Why this exists
The project exists to prove that applied AI can be designed as a reliable workflow rather than a set of disconnected demos. It answers how extraction, validation, RAG, an agent, memory, human review, evaluation, observability, and governance work together around one claim.
- Intake creates durable source data.
- Validation creates the workflow boundary.
- RAG supplies current policy evidence.
- Memory supplies safe historical workflow guidance.
- Human review owns approval or rejection.
RAG architecture
Coverage reasoning is grounded in policy evidence. The system loads a synthetic policy corpus, parses it into clause-level chunks, embeds them, stores them in Postgres with pgvector, retrieves relevant clauses, verifies citation support, and persists the coverage question.
- Clause-level chunks make policy references auditable.
- Claim-aware query planning expands generic questions with claim context.
- Weak retrieval or unsupported citations force the answer back to review.
Agent architecture
The agent is not an open-ended autonomous loop. It is a controlled single-step tool-calling workflow. Backend state is loaded first, deterministic routing handles obvious states, and the model can propose exactly one registered tool call.
- The model proposes; guardrails decide; backend tools execute.
- Unsafe actions such as approve, reject, send email, delete, or bypass review are blocked.

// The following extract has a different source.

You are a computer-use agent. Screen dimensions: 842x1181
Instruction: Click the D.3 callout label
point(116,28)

- Every proposal, guardrail decision, and execution result is logged.
Memory architecture
Memory stores reusable workflow lessons from trusted outcomes. It can guide caution or routing, but it is not claim evidence and cannot copy old claim facts into the current claim.
- WorkflowMemory stores reusable memory cards.

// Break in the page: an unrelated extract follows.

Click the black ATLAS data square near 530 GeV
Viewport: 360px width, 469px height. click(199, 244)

- MemoryHit records why memory matched a run.
- MemoryUpdate tracks creation, strengthening, weakening, retirement, and supersession.
Evaluation and observability
The AI gateway records model-backed calls with trace IDs, model metadata, prompt/schema versions, latency, token usage, cost, status, and failure classes. Evals test behavior across extraction, validation, review, RAG, agent guardrails, memory, and gateway observability.
- Trace dashboards reconstruct one claim from intake to outcome.
- Eval dashboards test controlled success, failure, refusal, guardrail, and observability scenarios.
- Gateway logs turn model calls into auditable workflow events.